Dataset extract >>
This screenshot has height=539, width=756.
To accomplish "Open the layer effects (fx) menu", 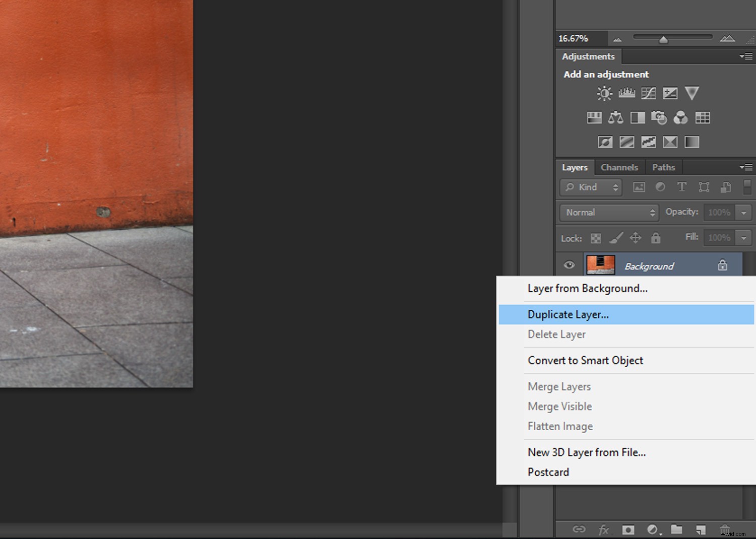I will click(x=604, y=530).
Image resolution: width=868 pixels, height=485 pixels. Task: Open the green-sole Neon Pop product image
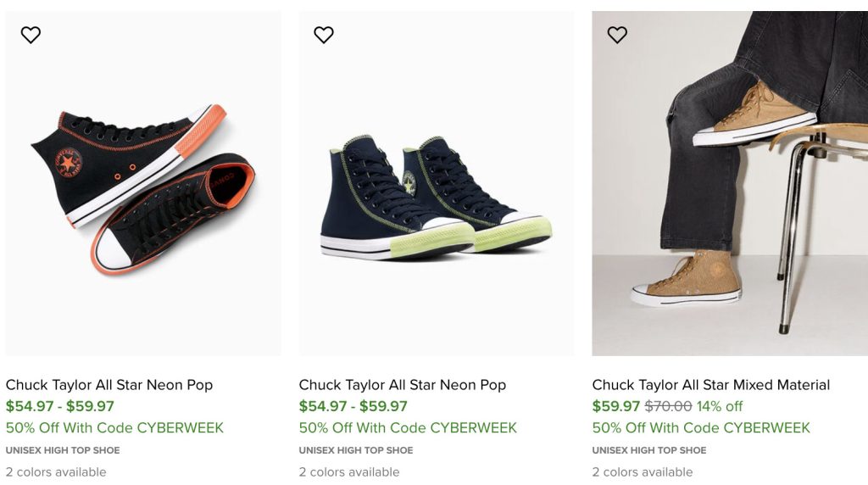[436, 183]
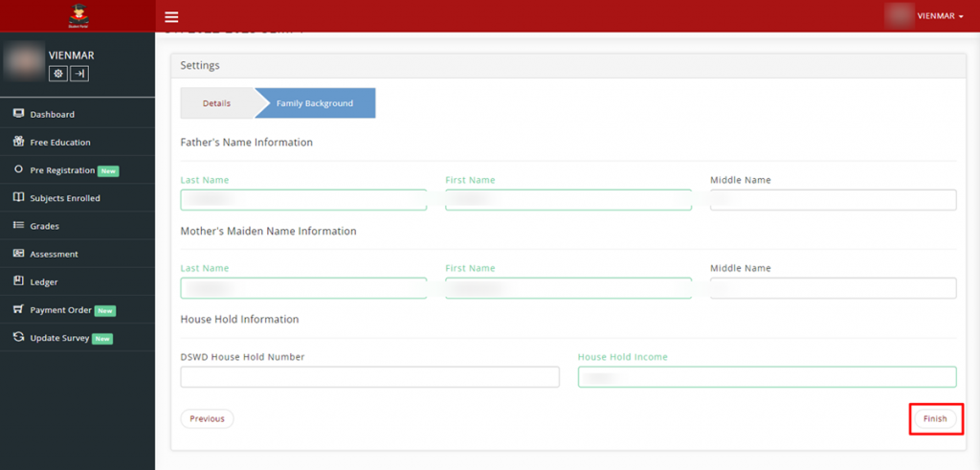Click the Dashboard monitor icon
The image size is (980, 470).
point(18,114)
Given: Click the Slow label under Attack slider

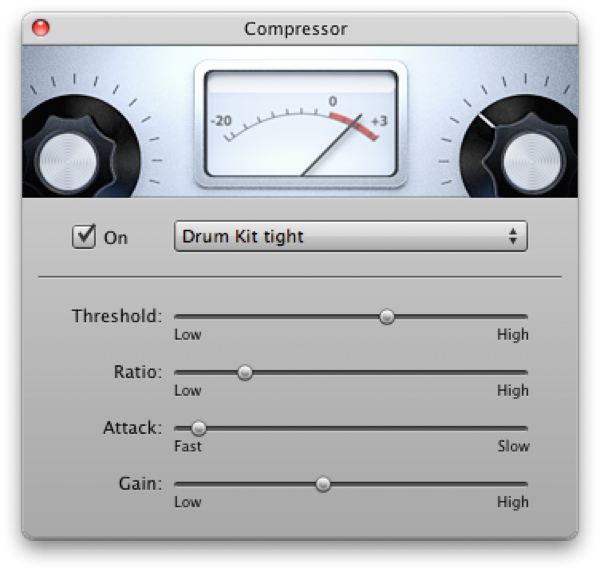Looking at the screenshot, I should click(x=513, y=446).
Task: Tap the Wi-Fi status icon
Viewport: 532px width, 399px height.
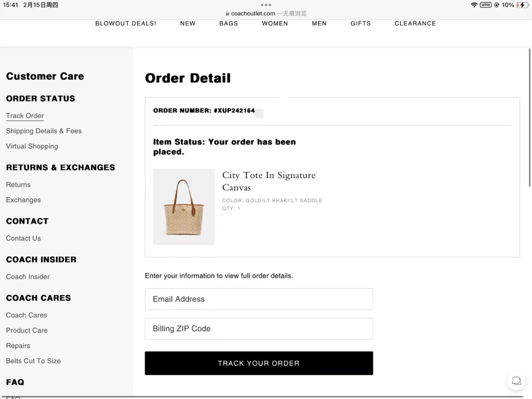Action: [474, 5]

Work instructions >> Could you give again precisely the lines from the one containing "Image resolution: width=868" through the final line of the material above, both included, and no others, dropping the pictures?

Task solution >>
Image resolution: width=868 pixels, height=485 pixels. Task: Open the green-sole Neon Pop product image
[436, 183]
Click the Dashboard monitor icon
The image size is (980, 470).
point(18,114)
Given: Click the Slow label under Attack slider

Looking at the screenshot, I should click(x=513, y=446).
Task: Tap the Wi-Fi status icon
Viewport: 532px width, 399px height.
Action: [474, 5]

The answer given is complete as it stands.